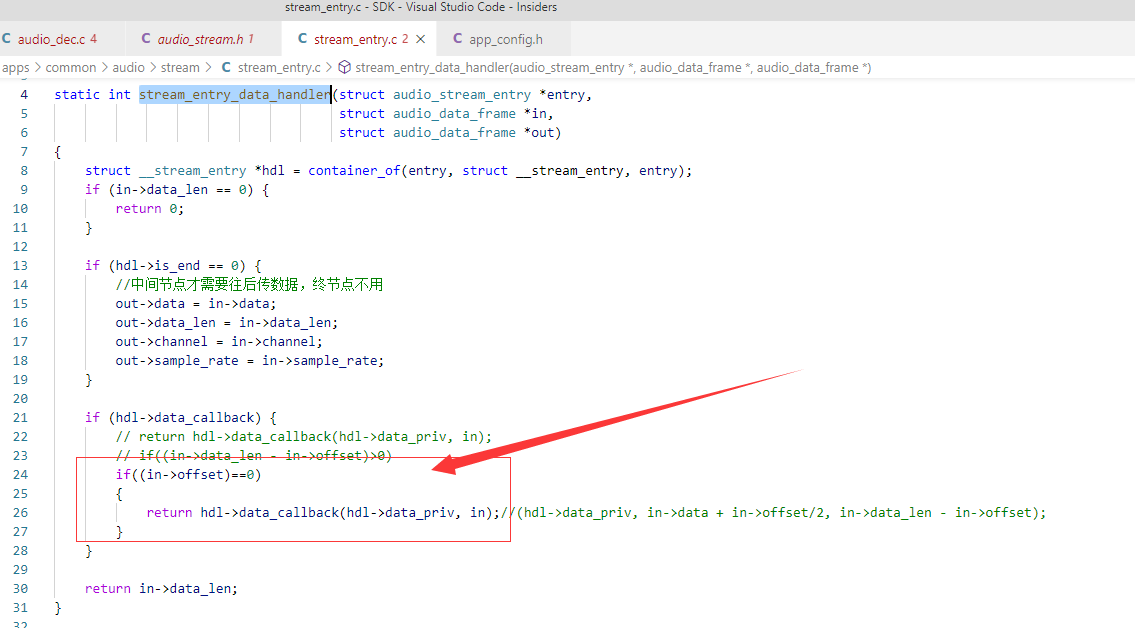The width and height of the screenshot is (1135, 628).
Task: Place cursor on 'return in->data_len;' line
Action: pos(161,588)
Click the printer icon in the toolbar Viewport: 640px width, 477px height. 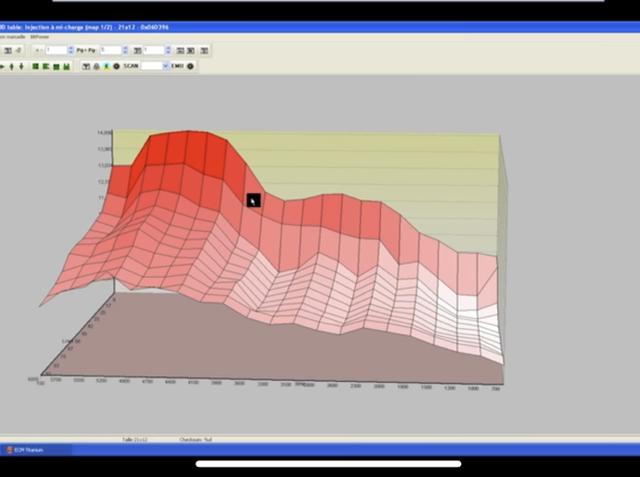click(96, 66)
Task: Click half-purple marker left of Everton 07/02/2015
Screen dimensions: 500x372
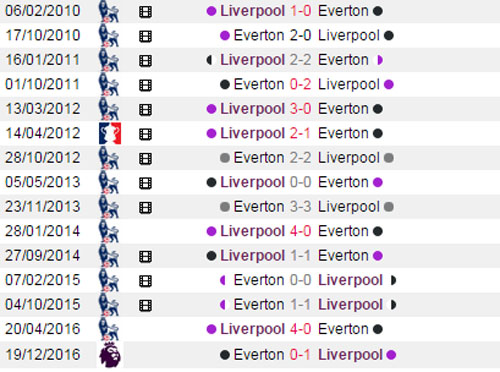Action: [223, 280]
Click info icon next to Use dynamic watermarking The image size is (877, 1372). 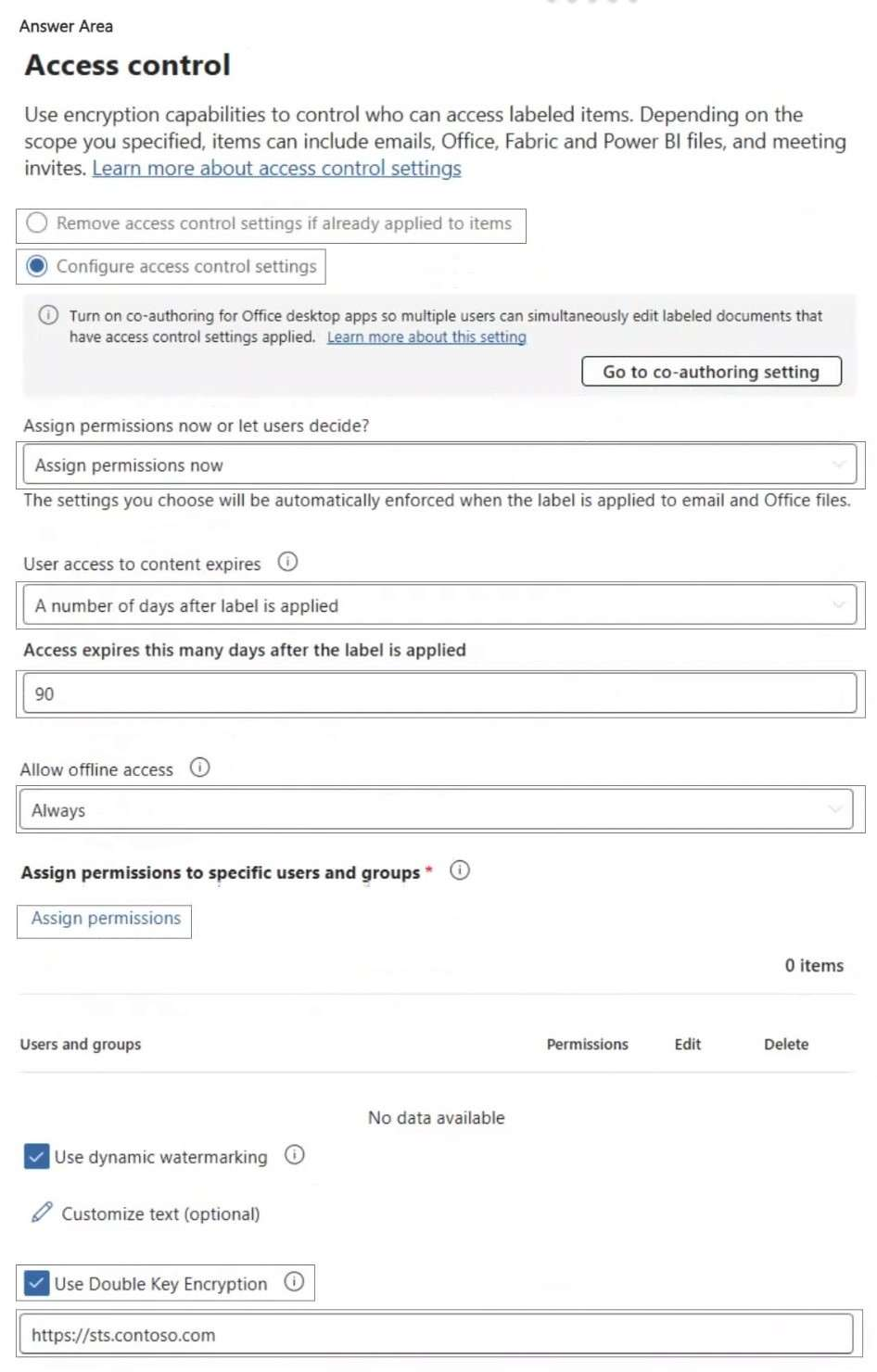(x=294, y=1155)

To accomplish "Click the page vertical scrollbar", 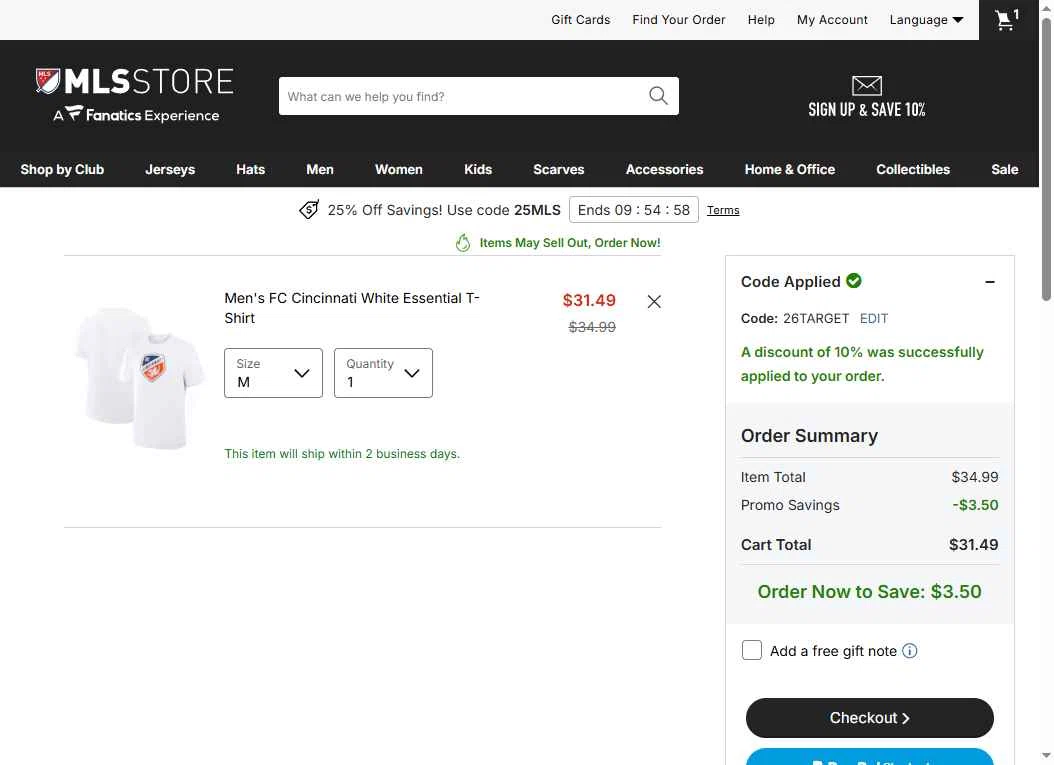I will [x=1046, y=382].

--

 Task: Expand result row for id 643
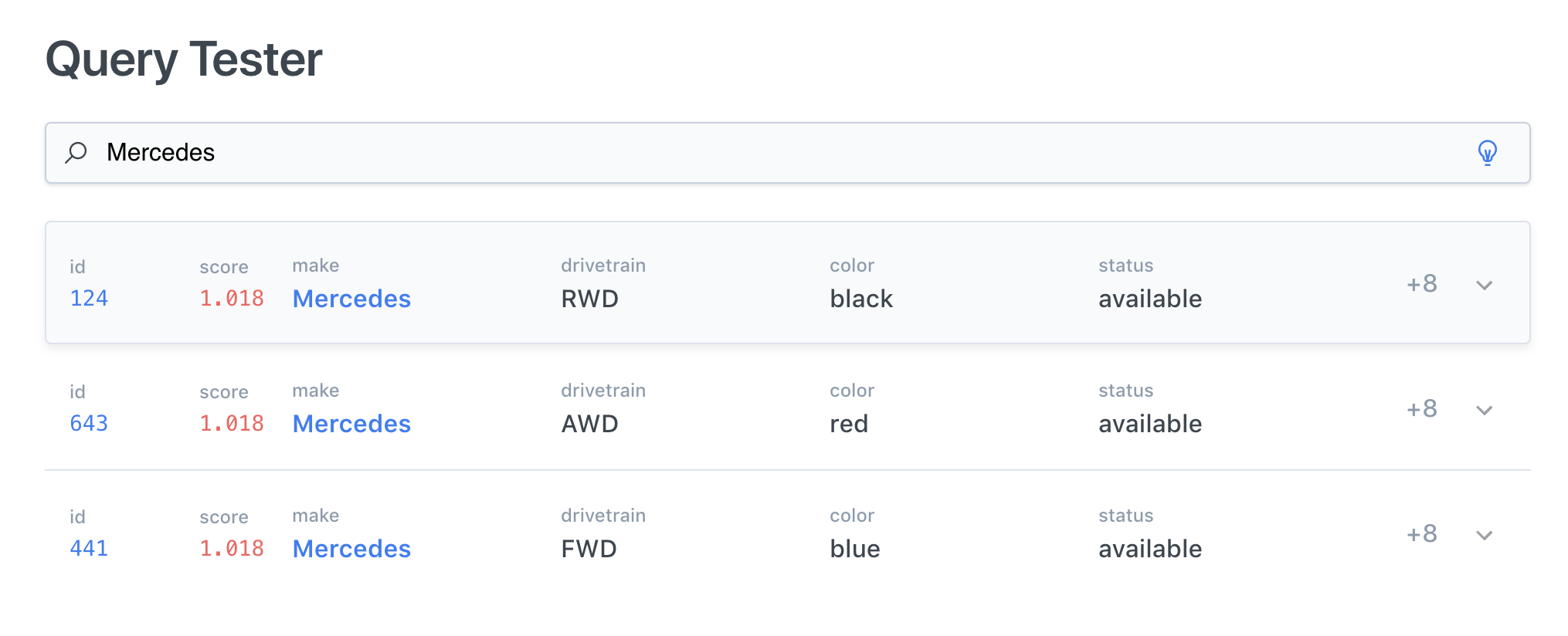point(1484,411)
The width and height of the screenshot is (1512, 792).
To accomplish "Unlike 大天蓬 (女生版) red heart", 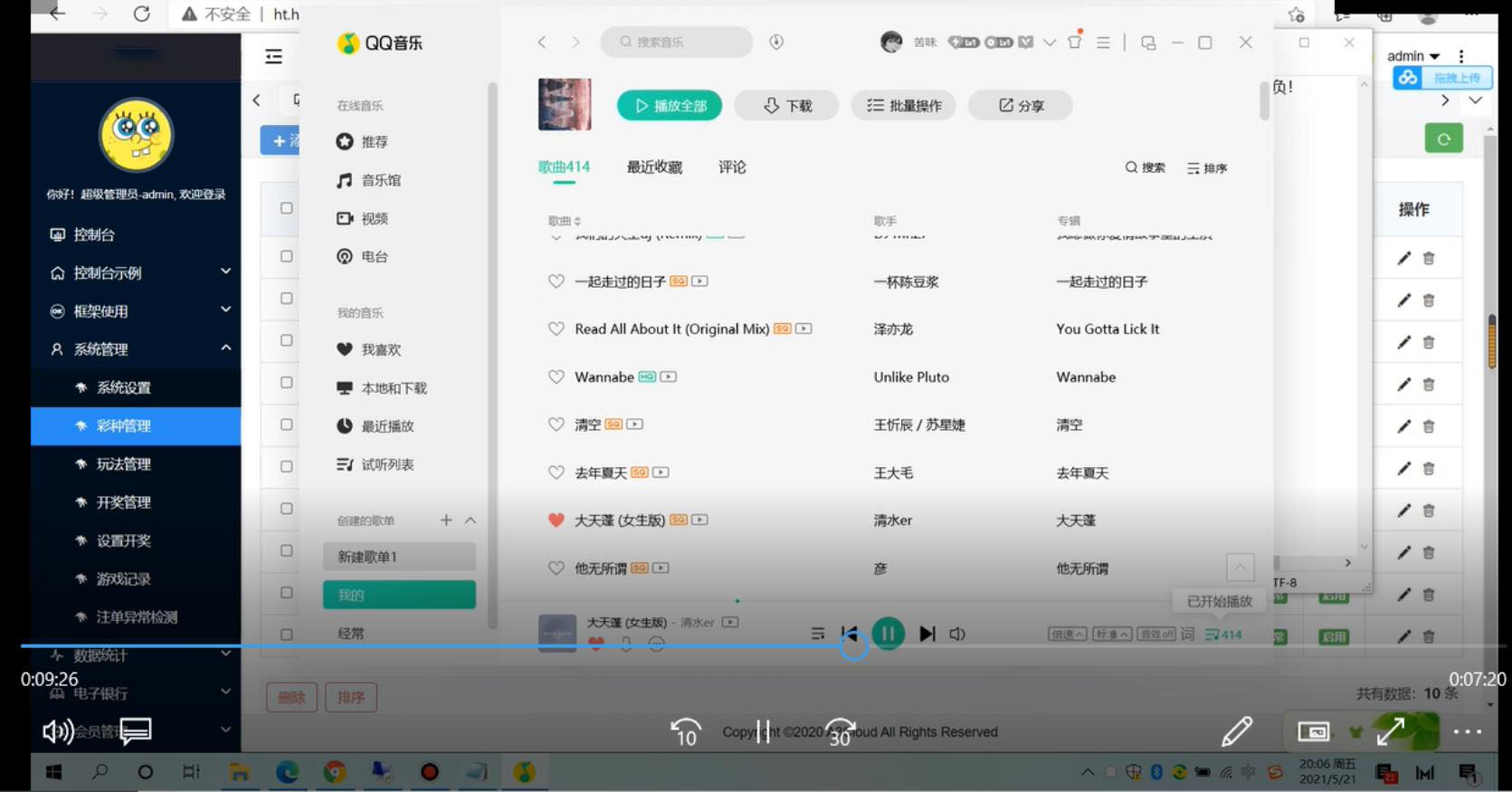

Try it
Exactly reproduce the lines above, starting at the one that contains "The width and height of the screenshot is (1512, 792)." and ending at the one that contains "大天蓬 (女生版) red", both inclusive; leave the pictures out and add no other lines.

Task response
The width and height of the screenshot is (1512, 792).
To accomplish "Unlike 大天蓬 (女生版) red heart", 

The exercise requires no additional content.